Mais les poètes seuls fondent ce qui demeure

Le Clocher de Tübingen

Benoît Chantre, comme d’autres avant lui, a été pris, envoûté par le poète souabe, compatriote et ami de Schelling et d’Hegel au Stift de Tübingen, « un équivalent de notre École Normale Supérieure, la théologie en plus ». Le point de départ de la réflexion de Benoît Chantre est la prétendue folie d’Hölderlin qui a fait couler beaucoup d’encre. Pierre Bertaux, fin connaisseur de l’œuvre du poète, s’est ainsi livré, au siècle dernier, à un long et patient travail d’archéologue et de restaurateur dans son ouvrage « Hölderlin ou le temps d’un poète » afin de redonner tout son éclat au portrait d’un homme et d’un auteur que la légende romantique a réduit à la condition de « fou ». Le diagnostic s’est affiné au cours des siècles. Le psychiatre anglais Gregory Bateson, cité par Bertaux, y a vu, par exemple, la conséquence d’une relation perturbée entre Hölderlin et sa mère Johanna qui, tout en l’entourant de son affection et de sa tendresse, sera aussi celle qui le conduira à l’enfermement effectif. Mais, pour Benoît Chantre, le constat est beaucoup plus simple : Friedrich Hölderlin n’a jamais « déraillé » : « Il est revenu au pays natal et il a découvert que la place était prise par un dieu. » L’auteur s’attelle ainsi à redonner au poète sa place de prophète en nous montrant la manière dont la voix du poète s’enracine dans son premier roman, « Hypérion ou l’Ermite de Grèce » et se déploie ensuite dans toutes ses œuvres, que ce soit dans la triple et vaine tentative d’un poème dramatique consacré à la figure d’Empédocle, dans ses poèmes dits de la folie ou bien dans ses traductions des tragédies sophocléennes accueillies en Allemagne par les rires et les quolibets de ses amis. L’effarant et lumineux poème « Andenken », que le poète rédige en 1803 sur les bords du Neckar, un an après son retour de Bordeaux et qui a été magnifiquement mis en valeur par Jean-Pierre Lefèbvre dans sa version planétaire « …belle Garonne et les jardins… » (William Blake & co. Edit), s’il constitue le testament poétique d’Hölderlin, dévoile aussi les ramifications d’un destin hors norme auquel le poète était appelé dès l’origine.

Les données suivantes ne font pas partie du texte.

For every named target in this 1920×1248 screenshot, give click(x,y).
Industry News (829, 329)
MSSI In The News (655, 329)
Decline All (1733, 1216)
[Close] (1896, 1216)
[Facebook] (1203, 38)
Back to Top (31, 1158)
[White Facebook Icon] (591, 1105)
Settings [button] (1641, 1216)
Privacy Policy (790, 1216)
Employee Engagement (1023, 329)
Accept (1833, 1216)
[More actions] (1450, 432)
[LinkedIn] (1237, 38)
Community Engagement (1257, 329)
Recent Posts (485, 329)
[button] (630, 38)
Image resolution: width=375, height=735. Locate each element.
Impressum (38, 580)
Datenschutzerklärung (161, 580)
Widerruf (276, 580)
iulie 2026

Il est clair que Benoît Chantre, dans cette « œuvre-vie », à mi-chemin entre l’essai, la dissertation philosophique et le poème, tente de se détacher de ses prédécesseurs quitte à tordre quelque peu l’œuvre hespérique pour exprimer un sens qu’elle ne contient peut-être pas. Il nous propose son Hölderlin, un Hölderlin peut-être moins séduisant que celui de Pierre Bertaux mais qui a le mérite de créer un pont entre la pensée universelle de ce poète du XVIIIe siècle et notre humanité qui n’a jamais autant manifesté cet « oubli de l’Être » (Heidegger) que maintenant. Hölderlin nous aura prévenus par sa vie, par son œuvre : si nous ne retournons pas vers la terre, ce lieu « non pas où abonde la connaissance, mais plutôt où il y a dénuement et doute », pour reprendre les mots du poète et traducteur Philippe Jaccottet, nous subirons le sort de Phaéton.